Exposure to Indoor Pesticides during Pregnancy
Subject: Exposure to Indoor Pesticides during Pregnancy
Date: Sat, 11 Jan 2003 09:57:03 -0500
From: Stephen Tvedten <steve@getipm.com>
Organization: Get Set Inc. (www.getipm.com)To: Paul Helliker <phelliker@cdpr.ca.gov>
Director, State of California, Department of Pesticide Regulationcc: Christine Whitman whitman.christine@epa.gov
Dear Mr. Helliker, I thought you might like to read an email I just received:
Bayer was chaired by Ter Meer in the fifties. Ter Meer was the chair of IG Farben during WWII and was convicted of "plundering and slave laboring." He supervised Otto Ambros who was convicted of "slave laboring & mass murder."
Together they set up & ran the Buna rubber facility at Auschwitz.
Bayer hired (or re-hired) Ter Meer & he served as chairman of the board after he got out of prison.
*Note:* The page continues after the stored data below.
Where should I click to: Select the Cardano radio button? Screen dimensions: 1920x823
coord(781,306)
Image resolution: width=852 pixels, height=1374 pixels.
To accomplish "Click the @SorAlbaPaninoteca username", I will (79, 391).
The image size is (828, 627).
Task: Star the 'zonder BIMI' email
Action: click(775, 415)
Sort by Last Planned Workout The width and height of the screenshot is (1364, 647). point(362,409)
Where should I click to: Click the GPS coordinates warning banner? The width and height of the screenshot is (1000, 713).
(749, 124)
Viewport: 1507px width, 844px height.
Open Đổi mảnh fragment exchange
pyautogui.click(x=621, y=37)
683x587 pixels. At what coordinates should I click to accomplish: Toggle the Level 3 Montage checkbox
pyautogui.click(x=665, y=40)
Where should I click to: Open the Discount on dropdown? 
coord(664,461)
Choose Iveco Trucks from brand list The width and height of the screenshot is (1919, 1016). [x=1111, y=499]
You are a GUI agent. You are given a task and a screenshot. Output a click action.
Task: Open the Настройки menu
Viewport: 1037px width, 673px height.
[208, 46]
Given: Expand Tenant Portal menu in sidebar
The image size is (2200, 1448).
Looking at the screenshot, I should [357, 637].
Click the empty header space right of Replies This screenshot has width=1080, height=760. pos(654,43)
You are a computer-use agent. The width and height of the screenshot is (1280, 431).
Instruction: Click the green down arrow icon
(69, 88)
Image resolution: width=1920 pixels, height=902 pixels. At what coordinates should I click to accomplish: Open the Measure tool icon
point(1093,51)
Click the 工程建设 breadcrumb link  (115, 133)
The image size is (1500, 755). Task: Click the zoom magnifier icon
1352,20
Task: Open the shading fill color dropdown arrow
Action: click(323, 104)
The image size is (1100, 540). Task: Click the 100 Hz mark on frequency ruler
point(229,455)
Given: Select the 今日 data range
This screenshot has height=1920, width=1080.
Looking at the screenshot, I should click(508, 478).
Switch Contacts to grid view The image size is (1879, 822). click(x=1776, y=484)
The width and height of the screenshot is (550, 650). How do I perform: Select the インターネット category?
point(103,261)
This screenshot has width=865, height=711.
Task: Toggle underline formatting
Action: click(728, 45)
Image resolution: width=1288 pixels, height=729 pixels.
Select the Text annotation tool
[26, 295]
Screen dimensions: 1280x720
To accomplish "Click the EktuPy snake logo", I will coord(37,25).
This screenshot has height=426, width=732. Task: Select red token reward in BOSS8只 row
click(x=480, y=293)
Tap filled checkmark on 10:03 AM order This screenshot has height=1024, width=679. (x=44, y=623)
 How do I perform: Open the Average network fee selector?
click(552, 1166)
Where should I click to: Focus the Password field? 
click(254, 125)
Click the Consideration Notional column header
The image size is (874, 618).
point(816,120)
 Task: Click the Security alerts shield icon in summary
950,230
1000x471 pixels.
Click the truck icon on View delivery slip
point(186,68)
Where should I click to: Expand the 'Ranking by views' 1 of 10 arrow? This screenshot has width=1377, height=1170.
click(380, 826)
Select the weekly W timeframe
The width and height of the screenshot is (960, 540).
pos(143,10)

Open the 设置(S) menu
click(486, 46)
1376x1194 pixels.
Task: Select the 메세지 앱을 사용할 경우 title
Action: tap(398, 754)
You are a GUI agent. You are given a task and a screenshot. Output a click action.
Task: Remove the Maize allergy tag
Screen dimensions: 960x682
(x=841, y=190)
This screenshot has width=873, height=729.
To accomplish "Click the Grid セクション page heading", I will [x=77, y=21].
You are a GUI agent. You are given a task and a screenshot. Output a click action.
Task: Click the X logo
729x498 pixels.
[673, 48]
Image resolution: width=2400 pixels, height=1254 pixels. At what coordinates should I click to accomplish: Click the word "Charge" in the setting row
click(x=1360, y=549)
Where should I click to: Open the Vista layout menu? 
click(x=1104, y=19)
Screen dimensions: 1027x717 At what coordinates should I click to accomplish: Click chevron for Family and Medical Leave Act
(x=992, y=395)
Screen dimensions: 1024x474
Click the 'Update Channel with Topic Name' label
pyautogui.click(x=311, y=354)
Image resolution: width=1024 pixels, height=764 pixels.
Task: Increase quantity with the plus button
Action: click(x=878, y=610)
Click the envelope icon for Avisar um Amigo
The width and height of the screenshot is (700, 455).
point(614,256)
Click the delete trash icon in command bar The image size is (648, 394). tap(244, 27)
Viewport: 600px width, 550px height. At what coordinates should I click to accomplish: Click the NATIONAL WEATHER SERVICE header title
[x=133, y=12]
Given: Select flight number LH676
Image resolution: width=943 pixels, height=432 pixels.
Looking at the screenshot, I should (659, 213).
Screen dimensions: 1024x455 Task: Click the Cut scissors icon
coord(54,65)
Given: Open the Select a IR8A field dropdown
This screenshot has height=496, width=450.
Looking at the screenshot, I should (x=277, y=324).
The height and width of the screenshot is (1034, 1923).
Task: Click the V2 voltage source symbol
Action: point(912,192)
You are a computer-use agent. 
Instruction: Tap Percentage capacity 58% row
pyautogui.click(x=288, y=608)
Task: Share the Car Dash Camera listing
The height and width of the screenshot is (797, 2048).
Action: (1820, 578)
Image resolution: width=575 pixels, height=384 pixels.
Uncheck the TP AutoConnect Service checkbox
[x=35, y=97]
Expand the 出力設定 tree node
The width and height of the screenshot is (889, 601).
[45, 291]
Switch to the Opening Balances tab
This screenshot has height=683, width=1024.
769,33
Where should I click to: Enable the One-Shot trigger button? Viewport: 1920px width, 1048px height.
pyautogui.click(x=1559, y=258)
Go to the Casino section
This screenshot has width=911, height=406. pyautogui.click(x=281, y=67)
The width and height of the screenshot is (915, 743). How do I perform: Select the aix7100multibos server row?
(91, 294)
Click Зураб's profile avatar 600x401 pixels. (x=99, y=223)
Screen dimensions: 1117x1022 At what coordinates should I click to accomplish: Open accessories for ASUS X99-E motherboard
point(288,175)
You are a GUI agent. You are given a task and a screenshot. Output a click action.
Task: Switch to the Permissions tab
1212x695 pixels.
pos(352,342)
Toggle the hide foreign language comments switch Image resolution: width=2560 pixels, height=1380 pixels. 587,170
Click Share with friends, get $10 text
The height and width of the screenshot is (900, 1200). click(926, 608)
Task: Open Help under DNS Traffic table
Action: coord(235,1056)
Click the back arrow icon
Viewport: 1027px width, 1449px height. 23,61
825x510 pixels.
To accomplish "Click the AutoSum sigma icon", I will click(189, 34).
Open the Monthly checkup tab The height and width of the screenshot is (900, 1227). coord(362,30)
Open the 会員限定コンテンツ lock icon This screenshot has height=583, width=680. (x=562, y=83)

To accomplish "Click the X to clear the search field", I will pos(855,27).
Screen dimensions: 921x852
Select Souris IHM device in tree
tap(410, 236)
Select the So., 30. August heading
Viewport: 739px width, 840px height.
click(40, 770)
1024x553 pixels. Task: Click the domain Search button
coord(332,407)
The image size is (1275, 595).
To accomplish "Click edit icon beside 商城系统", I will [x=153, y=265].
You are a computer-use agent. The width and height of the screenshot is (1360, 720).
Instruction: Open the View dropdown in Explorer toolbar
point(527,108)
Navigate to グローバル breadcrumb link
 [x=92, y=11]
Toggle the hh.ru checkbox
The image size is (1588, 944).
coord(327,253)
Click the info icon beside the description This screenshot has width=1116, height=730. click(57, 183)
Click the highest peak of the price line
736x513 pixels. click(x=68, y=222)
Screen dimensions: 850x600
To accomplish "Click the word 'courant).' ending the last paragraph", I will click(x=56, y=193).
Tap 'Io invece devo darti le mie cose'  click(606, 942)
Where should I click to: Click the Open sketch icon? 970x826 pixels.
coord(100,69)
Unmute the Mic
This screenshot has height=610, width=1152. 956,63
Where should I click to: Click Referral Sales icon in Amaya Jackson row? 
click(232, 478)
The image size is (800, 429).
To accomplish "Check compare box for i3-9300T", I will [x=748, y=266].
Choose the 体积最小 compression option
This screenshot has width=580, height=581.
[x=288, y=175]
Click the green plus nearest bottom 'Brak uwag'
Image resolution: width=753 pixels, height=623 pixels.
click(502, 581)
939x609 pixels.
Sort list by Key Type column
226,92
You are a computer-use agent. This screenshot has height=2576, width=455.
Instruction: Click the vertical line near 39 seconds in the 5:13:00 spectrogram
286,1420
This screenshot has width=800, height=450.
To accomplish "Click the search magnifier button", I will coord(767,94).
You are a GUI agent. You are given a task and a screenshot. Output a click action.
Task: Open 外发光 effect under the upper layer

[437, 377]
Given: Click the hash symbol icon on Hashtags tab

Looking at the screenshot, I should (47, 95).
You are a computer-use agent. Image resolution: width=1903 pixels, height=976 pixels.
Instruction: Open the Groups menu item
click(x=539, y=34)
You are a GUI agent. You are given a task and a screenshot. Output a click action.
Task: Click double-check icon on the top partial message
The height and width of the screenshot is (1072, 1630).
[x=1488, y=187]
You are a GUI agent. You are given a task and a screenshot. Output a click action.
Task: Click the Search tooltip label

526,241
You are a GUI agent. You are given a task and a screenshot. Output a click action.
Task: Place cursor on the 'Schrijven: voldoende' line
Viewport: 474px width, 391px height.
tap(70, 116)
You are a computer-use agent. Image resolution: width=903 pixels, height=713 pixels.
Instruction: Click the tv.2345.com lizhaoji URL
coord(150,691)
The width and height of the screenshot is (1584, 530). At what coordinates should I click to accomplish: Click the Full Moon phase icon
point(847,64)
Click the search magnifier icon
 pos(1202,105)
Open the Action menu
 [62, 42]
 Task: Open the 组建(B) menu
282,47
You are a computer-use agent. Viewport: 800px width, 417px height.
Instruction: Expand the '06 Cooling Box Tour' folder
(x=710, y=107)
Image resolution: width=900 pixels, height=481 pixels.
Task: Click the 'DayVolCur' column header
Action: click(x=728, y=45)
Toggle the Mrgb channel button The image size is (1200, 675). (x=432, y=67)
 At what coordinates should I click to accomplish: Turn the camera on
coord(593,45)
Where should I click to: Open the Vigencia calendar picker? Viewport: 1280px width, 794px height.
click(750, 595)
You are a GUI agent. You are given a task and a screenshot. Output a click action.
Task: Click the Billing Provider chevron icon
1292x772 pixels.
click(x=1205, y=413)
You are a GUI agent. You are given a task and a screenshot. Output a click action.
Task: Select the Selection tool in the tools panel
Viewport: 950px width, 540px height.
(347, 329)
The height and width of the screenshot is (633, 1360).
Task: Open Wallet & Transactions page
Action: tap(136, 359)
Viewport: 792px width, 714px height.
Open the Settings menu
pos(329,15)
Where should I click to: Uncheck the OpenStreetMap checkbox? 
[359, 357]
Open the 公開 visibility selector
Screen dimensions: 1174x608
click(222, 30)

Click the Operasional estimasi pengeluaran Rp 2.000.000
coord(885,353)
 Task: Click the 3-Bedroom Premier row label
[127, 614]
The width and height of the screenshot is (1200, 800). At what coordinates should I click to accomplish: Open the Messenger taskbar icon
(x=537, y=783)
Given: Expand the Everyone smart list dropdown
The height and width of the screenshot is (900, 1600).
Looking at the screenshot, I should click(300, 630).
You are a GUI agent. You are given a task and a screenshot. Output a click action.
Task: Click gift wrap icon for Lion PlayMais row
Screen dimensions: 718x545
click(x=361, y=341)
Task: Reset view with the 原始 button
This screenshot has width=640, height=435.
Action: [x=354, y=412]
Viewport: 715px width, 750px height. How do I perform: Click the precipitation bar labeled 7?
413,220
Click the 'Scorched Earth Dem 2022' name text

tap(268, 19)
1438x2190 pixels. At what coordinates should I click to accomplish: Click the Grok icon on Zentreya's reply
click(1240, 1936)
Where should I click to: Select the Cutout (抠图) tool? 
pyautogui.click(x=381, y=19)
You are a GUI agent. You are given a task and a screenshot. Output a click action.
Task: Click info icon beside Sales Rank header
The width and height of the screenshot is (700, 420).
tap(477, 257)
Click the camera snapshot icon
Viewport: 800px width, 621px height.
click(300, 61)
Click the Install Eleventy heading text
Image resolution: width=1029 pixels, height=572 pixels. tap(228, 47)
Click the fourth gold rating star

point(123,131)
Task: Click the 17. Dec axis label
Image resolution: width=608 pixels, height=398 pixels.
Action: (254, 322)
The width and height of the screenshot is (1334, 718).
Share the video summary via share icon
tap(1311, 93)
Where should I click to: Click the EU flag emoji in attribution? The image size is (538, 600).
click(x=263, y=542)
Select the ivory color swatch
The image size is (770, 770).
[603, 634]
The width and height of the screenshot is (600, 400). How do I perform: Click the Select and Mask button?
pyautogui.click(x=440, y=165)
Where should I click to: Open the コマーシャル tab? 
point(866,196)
Bayer patented the concept of adding malodorous substances to pesticides as a warning mechanism. This odor was removed form the pesticides that they produced and shipped to the concentration camps to murder the inmates.
They did not want to upset the inmates as they were killed. I guess this shows their concern for the psychological well being of the victims.
Ambros served as consultant for WR Grace (until his death from natural causes in 1991), Dow and several other US corporations.
Dow now runs the chemical facility at Auschwitz which was reopened after the fall of the Berlin wall. No German company could take the political heat associated with running this facility.
In the 90s Bayer knowingly sold factor VIII the was HIV contaminated.
Bayer settled lawsuits filed worldwide after it and other groups sold blood products infected with the HIV virus to hemophiliacs.
Hemophiliacs were infected with HIV -- the virus that causes AIDS (Acquired Immune Deficiency Syndrome) -- from imported blood products.
In March 1996, Bayer and four other groups agreed to make a one-time total payment of 45 million yen ($420,000) and continuing monthly payments to over
450 claimants or their families in Japan. Sehnert said Bayer's portion of that settlement was 100 million German marks ($66.4 million).
It is of course of interest and sad to see that Bayer has learned nothing from all of this.